Thirteen Reasons Why

Thirteen Reasons Why
By Jay Asher

This is a story about teen suicide.

More accurately, this is the story about blame and responsibility.

Thirteen Reasons Why is about Hannah Baker, a teen who killed herself, but not before sending out a set of tapes to people who had some part to play in her suicide.  It is narrated from two perspectives: through the content of her audio tapes and through the perspective of Clay, one of the recipients of her tapes. Through their combined stories, we learn about the circumstances leading up to her fatal actions and also the repercussions for those who now have to deal with life after suicide.

I wasn't sure what to think when going into this. I was worried that it would glamorize suicide to young adult readers or make it seem like a decent choice.

I wouldn't say that it glamorized suicide, but I would say that it glamorized those who commit suicide as being eternally mysterious and unattainable and, more troublesome, it glamorized being a victim.

Depression is a serious issue. As are bullying, peer pressure, sexual harassment and violence, etc. And I appreciate any YA text that tries to tackle these issues, but this one missed the mark.

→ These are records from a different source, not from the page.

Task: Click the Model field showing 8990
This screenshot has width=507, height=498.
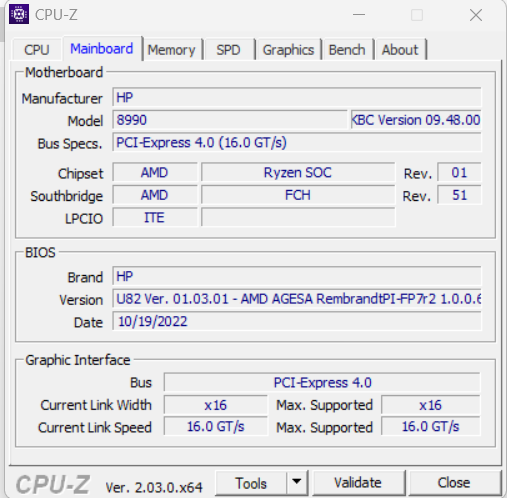Action: [x=229, y=120]
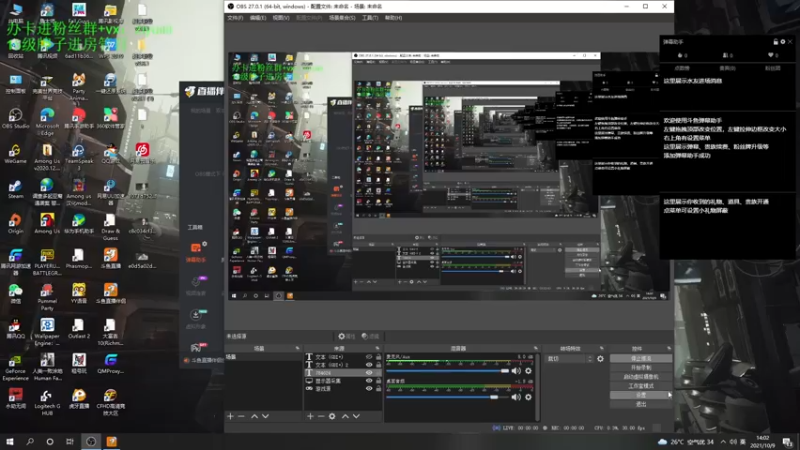800x450 pixels.
Task: Open source properties gear below sources list
Action: pos(332,416)
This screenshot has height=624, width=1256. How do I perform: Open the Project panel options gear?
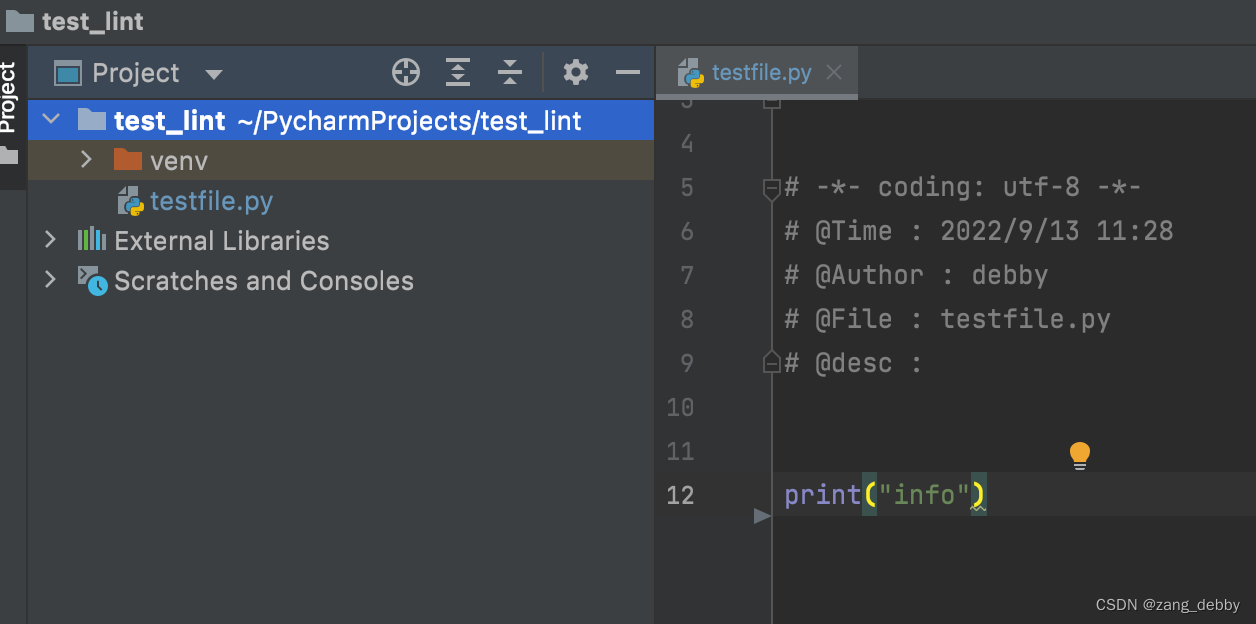click(x=575, y=72)
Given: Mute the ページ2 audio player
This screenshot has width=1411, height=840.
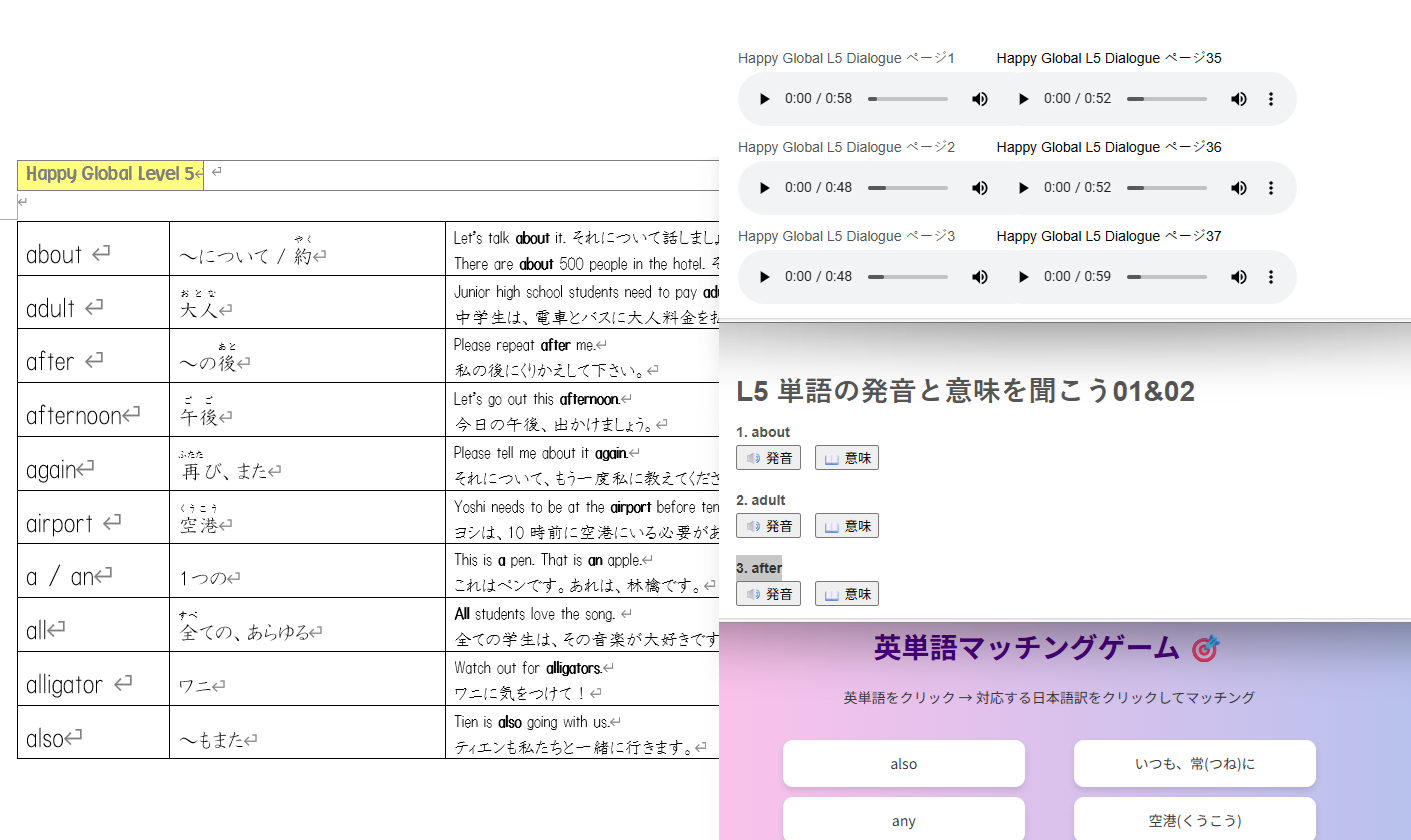Looking at the screenshot, I should point(980,188).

As a teen, I experienced many of these issues, either firsthand or through the experiences of friends. However, Hannah experiences everything firsthand-- everything horrible (or not even that bad but she chooses to roll around in the drama of it) happens to her within a short amount of time. In the last week of her life, she gets in an accident, witnesses a rape, inadvertently is involved with the accidental death of another student, and loses her virginity in pretty awful circumstances.

By far, my main issue with this book is what it says about being a victim. We have this character who is sassy, bold, and unafraid to speak out against sexism, harassment, bullying, etc, but then this same girl allows everyone else and every situation to victimize her. She continually complains that no one saved her. She complains about what everyone else should have done. She cries about people not reaching out.

This from a character who not only witnesses and DOES NOTHING to stop a passed-out peer from being RAPED, but cares nothing for the emotional impact of her tapes or of the possibility of differing perspectives.

She speaks with an empowered voice but eventually commits suicide.

So, her suicide becomes her way of getting attention and making other people feel bad about themselves and their mistakes.

It might sound like I am harboring tension for those who commit suicide. I understand depression and hopelessness, I understand the severity of such feelings, but I also understand the intended audience for this book and what this story suggests.

 Hannah gets power over other people by killing herself. This seems problematic, no?

Why can't she find personal empowerment and succeed in life DESPITE what others have done to her? Why can't she show young readers how temporary high school drama is, how little it matters, how much life and hope there is after you can get out and make an existence of your own? WHY CAN'T SHE SAVE HERSELF???

I wanted her to send these tapes to people she felt had wronged her, but then shown them how little power they really had over her by going on with her life like a champ, not giving up but then feigning any sort of empowerment/strength.

The final message was a good one: think of other people and what they might be going through. But it didn't really show up until the last couple pages. Hannah spends so much time complaining about the people who didn't care about her, yet she shows no regard for anyone. It was obnoxious.